Phantaruk is a bit of an odd name for a bit of an odd game. And while it fails to deliver any appreciable tension, it does at least succeed in providing several intriguing story elements —even though it neglects to nurture them.
On a surface level, the inspirations for Phantaruk are immediately evident. There’s very clearly intent to recreate the tension of Alien: Isolation, paired with some shameless cribbing of the themes and delivery of SOMA. And while that’s not necessarily a bad thing, I would argue that imitation, contrary to cliché adages, is not a particularly sincere form of flattery; at least not in this case. The real problem is that between the game’s linearity, lack of personal identity, use of trundling and mutated enemies, heavy-handed story delivery, and brief overall length, Phantaruk fails to distinguish itself, from a gameplay standpoint at least, in any meaningful way from its contemporaries.

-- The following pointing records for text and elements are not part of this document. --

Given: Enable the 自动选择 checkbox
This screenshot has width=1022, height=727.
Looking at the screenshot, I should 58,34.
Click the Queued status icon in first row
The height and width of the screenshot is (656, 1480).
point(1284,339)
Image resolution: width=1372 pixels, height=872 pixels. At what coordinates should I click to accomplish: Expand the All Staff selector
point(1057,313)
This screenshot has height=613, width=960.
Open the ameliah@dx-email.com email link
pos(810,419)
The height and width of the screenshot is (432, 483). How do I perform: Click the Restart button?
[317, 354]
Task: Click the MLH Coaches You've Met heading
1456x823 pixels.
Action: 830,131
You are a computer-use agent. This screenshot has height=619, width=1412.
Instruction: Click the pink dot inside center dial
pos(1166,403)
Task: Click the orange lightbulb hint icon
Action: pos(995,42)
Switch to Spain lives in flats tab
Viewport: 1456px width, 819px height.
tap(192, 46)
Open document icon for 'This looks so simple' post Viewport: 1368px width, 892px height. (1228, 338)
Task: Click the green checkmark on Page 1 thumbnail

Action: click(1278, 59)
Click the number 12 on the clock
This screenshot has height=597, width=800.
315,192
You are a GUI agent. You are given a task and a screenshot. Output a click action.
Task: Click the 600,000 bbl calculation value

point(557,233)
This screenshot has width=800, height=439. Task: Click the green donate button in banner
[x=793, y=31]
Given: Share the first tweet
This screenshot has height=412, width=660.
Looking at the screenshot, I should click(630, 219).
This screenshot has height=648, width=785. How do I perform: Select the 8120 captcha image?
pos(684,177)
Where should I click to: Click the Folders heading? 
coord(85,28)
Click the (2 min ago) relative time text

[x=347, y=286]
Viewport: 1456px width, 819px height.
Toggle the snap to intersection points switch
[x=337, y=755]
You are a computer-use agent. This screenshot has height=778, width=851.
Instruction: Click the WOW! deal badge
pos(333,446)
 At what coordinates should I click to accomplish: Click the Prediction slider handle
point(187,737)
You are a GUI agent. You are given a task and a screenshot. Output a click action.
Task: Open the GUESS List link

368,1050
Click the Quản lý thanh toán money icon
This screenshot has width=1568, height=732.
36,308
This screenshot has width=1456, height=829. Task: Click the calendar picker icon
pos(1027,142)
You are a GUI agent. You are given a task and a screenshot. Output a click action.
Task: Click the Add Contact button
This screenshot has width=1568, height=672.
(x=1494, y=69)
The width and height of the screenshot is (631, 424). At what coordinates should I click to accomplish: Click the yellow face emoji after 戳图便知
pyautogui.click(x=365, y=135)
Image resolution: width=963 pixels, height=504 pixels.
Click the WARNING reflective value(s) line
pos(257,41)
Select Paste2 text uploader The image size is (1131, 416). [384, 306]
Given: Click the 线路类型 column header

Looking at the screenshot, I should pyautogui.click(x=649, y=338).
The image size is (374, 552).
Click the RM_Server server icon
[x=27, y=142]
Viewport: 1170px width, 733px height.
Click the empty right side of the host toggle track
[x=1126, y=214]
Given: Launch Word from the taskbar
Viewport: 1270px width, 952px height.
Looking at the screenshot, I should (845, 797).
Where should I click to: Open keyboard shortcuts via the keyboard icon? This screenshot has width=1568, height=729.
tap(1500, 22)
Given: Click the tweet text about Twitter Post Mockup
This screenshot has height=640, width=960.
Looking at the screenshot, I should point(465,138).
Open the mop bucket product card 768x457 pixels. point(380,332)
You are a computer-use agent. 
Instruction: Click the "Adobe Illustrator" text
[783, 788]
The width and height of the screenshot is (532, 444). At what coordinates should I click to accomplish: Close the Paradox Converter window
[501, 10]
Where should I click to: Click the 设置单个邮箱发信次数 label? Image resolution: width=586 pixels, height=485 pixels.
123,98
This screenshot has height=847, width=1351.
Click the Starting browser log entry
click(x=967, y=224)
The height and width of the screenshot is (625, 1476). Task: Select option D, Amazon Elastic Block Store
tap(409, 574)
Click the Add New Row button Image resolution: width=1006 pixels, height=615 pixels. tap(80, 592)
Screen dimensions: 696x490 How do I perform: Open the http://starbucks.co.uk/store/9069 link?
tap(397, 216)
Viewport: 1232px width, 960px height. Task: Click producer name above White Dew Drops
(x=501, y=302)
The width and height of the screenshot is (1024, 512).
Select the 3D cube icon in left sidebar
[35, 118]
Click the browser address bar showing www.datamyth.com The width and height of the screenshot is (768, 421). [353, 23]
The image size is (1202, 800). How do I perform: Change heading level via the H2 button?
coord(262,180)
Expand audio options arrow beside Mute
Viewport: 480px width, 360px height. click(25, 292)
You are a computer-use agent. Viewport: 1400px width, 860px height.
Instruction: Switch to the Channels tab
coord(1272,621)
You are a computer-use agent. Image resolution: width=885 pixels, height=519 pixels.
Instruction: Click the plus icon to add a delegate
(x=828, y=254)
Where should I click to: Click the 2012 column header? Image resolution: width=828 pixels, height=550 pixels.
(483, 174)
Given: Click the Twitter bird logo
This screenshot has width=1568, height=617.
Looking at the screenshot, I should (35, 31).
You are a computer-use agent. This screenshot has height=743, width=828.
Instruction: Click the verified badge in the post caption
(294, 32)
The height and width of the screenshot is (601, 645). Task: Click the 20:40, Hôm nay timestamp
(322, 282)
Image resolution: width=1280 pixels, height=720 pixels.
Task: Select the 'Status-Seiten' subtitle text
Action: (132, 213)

Lacking in distinguishable identity isn’t such a great party foul if it’s at least accompanied by a rich (or at least engrossing) story, but the most interesting tale that Phantaruk delivers is through its in-game history. Not its present narrative, to be clear; but rather, its references to past events that aren’t actually experienced by the player. Even the game’s name, Phantaruk, is borrowed from the name of the game’s new-age God, a re-envisioning of Set that emerged from within a Egyptian quarantine colony created to contain a smallpox outbreak. That particular outbreak was eventually responsible for three billion deaths on Earth. The cult of Phantaruk viewed it as judgement of the wicked, as ordained by The First One (an alluded patient zero for the outbreak) within the Djara quarantine zone in Egypt. By fire they would be judged and cleansed, the cult said, a prophecy that came to be fulfilled by the burning of infected bodies. Meanwhile, the natural resistance of some infected allowed new recruits to the cult to act as Typhoid Marys, easily serving as vectors to spread the disease.
Unfortunately, this is all a much more interesting story than the one that’s told aboard Purity-02, the research and cloning vessel that serves as Phantaruk’s setting. Run by the H+ organization (a less-than-subtle reference to the nature of their work in transhumanism), which is accused of ties with the Phantaruk cult, the station has suffered a major disease outbreak of unknown origin. Sadly, beyond the alluded ties to the cult, and the ham-fisted and revelatory audio logs left by the ship’s captain, there’s little that’s ever actually explained. The whole experience is a bit of a mash of “wake up and realize you’re a clone”, “discover audio logs from captain”, “avoid enemies like SOMA”, “crawl through vents like Deus Ex”, and “stop event like every outbreak plot ever”. The real cause of that outbreak, its repercussions, the potential of it being a planned experiment, the potential for other such incidents, its relation to the events back on Earth, the nature of the crazy stuff growing in the ship, the relationship between the giant insects and the virus, or the story and fate of Purity-01, none of it is ever explained. So many intriguing elements are introduced, but never developed., Instead, our interest is squelched by lump-sum dumps of second-hand information through audio logs and the fact that all discoverable items in the game are conveniently highlighted for the player.
It’s a real tragedy, if I’m honest, because there really IS excellent story in the game; it’s just never fleshed out or properly explored. And while I would so much love to read about or play through those other stories, Phantaruk’s core loop of “don’t get spotted >> The End” simply isn’t resonating with me. Sure, there are some amusing references in the form of a mutated brain with appendages that looks an awful lot like a headcrab, and there’s a beautiful Sunshine moment towards the end of the game, but they’re not enough to excuse an otherwise underwhelming crawl through a relatively lifeless ship. Particularly one that manages to be almost too-brightly lit at all times thanks to the aggressive bloom from all the high-tech-y lights on everything, which subsequently manages to eliminate almost all appreciable darkness, while simultaneously washing out any real definition from what little is left.
Phantaruk’s gameplay also leaves a lot to be desired. Enemies don’t threaten to discover you – rather they are either “aggressive” or “not”, sometimes lurking without warning on the opposite side of a door as you open it, waiting to awkwardly swipe at the player and force a re-load. With the game having these sorts of issues and a vaguely-exploratory story lasting just over two hours, I’d be lying if I said I was impressed. But I’d also be lying if I said I would rather pay the $10 or so for the couple hours to be had in Phantaruk on a movie ticket instead. The only true let down in all this is that the epic tales of doomsday cults and corporate involvement in human testing are completely sidelined in favour of a cliché and melodramatic pantomime about ending a small-scale mishap.